There’s that story in the Bible, you know the one. The Israelites are fighting the Philistines in the Valley of Elah. The Philistines send forth an unconquerable champion, I mean just the most brutal killer you could imagine. This guy’s 9 feet tall and he’s got parking meters for fists. The Israelites cower back. Nobody wants a piece of this nightmare. Believe me, you wouldn’t either. Then, from out of the ranks, looking brave but a little queasy, strides the Israelite champion: the 14th-seeded Runnin’ Bulldogs out of Gardner-Webb University in Boiling Springs, North Carolina. A hush falls over the field house. This is a huge moment in biblical history. No 14-seed has ever made the Book of Samuel before. Over on CBS, Clark Kellogg is explaining to a national audience that the Dogs’ “keys to victory” are “just stay alive.” Jay Bilas likes their “promising young coach” — kid called God, used to be a graduate assistant for Rick Pitino — but concedes that their lack of “warrior prowess” means they’re facing “a very special kind of hell out there.”

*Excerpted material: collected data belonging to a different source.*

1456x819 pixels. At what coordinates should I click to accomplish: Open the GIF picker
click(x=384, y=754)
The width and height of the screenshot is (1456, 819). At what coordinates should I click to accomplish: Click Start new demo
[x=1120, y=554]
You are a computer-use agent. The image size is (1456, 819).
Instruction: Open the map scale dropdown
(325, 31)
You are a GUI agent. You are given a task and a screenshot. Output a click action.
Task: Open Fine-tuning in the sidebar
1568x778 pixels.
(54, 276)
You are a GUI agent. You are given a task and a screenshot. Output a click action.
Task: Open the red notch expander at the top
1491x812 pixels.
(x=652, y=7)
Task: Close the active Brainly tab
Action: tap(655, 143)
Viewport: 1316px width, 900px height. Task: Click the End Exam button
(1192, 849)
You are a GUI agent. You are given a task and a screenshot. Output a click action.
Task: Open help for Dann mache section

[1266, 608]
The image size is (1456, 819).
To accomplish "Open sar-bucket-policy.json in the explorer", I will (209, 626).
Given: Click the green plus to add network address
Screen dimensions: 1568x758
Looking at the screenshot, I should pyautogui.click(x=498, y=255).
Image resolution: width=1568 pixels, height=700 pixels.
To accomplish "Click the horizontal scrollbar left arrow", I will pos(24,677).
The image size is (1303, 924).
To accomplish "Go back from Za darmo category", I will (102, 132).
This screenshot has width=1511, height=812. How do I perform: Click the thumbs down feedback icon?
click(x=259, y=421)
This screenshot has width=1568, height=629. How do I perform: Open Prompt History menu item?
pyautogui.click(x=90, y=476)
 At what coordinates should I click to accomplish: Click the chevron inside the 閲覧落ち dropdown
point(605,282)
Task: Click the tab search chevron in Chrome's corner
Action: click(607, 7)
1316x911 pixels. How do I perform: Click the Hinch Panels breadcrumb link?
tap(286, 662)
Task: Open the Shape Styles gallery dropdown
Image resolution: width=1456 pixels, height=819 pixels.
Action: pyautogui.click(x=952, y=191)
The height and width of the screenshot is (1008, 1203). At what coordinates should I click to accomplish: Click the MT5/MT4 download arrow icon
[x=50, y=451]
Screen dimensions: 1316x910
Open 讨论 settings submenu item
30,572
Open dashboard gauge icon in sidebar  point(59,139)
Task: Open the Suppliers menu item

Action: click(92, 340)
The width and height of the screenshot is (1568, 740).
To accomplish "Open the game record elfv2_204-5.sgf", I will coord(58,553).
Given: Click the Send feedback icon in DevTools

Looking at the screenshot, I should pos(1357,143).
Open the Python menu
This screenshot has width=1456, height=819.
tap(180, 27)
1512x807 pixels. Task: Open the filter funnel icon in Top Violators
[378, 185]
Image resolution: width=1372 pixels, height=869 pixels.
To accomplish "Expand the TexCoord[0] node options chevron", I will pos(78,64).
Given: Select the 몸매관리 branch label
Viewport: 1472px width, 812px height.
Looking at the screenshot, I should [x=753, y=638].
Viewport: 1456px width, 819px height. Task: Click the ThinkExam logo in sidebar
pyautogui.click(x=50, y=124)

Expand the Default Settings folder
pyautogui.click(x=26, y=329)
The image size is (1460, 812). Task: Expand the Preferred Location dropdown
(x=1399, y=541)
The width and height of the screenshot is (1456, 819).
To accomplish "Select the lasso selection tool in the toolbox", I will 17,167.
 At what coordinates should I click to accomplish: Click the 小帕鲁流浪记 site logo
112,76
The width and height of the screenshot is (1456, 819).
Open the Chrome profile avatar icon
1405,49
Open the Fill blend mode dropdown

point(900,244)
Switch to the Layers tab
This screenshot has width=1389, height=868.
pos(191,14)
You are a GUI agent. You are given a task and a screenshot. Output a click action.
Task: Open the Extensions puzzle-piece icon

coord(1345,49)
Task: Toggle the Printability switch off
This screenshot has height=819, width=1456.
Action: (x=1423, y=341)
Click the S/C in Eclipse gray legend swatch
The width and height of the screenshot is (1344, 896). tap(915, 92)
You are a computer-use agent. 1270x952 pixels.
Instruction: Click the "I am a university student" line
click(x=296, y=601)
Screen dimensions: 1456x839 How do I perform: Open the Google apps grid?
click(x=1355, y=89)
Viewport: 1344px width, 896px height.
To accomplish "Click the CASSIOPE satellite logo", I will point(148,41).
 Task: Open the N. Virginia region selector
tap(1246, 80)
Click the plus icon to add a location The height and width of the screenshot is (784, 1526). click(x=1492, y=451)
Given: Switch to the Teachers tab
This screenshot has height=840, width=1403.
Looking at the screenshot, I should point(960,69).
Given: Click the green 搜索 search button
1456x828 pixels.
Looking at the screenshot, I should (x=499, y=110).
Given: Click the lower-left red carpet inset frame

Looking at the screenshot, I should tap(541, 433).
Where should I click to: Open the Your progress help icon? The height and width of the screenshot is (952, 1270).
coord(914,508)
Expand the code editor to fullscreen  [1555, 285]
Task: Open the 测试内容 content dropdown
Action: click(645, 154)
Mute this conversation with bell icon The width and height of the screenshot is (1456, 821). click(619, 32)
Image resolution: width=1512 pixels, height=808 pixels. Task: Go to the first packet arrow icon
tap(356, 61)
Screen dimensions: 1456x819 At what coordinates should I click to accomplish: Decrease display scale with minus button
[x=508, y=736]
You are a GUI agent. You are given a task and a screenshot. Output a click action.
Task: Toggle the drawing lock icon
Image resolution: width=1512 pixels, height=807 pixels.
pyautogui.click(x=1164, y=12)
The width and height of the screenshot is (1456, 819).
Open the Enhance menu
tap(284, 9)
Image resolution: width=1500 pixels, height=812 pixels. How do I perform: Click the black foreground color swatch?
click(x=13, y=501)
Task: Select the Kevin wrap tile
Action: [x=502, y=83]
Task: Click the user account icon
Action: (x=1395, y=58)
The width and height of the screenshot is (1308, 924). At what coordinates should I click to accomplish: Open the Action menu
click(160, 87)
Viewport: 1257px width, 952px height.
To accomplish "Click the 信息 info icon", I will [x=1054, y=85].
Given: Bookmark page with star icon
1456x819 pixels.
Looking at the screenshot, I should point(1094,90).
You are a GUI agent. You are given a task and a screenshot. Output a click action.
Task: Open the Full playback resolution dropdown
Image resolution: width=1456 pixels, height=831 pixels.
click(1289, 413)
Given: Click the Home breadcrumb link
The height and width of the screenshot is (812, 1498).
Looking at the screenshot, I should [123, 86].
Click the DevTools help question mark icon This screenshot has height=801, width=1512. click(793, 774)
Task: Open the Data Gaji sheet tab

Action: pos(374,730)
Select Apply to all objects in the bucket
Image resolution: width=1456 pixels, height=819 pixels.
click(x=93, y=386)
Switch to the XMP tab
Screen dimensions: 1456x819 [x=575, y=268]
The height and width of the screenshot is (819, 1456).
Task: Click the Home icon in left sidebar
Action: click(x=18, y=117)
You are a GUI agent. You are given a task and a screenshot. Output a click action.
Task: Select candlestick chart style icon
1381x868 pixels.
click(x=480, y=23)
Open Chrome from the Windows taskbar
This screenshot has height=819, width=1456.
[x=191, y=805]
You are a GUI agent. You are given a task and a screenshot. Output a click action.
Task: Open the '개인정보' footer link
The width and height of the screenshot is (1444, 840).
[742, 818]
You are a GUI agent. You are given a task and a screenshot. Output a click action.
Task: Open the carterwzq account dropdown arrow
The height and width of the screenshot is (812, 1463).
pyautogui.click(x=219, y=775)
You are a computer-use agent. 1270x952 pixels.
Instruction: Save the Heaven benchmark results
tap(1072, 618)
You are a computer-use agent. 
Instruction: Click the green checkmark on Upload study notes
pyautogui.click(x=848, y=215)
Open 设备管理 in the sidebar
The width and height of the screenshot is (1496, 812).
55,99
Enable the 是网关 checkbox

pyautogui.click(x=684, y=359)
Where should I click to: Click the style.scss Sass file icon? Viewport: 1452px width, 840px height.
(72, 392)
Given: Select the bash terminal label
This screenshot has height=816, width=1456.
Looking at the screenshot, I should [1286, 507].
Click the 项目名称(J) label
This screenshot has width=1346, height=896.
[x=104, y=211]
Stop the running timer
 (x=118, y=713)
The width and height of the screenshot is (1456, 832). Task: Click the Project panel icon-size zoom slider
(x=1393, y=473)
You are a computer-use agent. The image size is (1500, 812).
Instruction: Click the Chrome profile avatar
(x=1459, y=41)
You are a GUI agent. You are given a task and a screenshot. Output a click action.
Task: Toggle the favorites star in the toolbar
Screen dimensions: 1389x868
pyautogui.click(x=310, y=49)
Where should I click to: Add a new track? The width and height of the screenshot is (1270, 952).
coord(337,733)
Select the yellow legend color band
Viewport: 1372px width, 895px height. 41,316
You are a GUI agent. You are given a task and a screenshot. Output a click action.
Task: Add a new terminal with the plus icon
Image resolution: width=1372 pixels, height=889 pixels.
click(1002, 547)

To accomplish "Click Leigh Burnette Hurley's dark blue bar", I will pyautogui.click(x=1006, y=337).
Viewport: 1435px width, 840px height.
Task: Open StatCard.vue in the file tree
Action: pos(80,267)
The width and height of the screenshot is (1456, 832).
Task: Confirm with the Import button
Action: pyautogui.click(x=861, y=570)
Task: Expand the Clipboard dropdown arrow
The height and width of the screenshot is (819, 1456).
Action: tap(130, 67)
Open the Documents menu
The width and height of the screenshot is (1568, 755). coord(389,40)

That’s not how this ends, though. God has a plan. From the opening tip, it’s as if every play he sketches on the whiteboard works exactly, I mean exactly, as he’d foreseen. It’s like magic. And then, at the buzzer, Gardner-Webb’s scrawny little point guard launches a deep 3 that rips through the net and buries itself in Goliath’s forehead. The giant collapses in the dust. The birds of the air rejoice, as do the beasts of the field, as does the pep band of the student section. The Israelites storm the court. God immediately fields a text from the athletic director of Kentucky, setting into motion the chain of events that will see him sanctioned for recruiting violations just after the 33 A.D. season.
Brian Phillips writes the best hooks.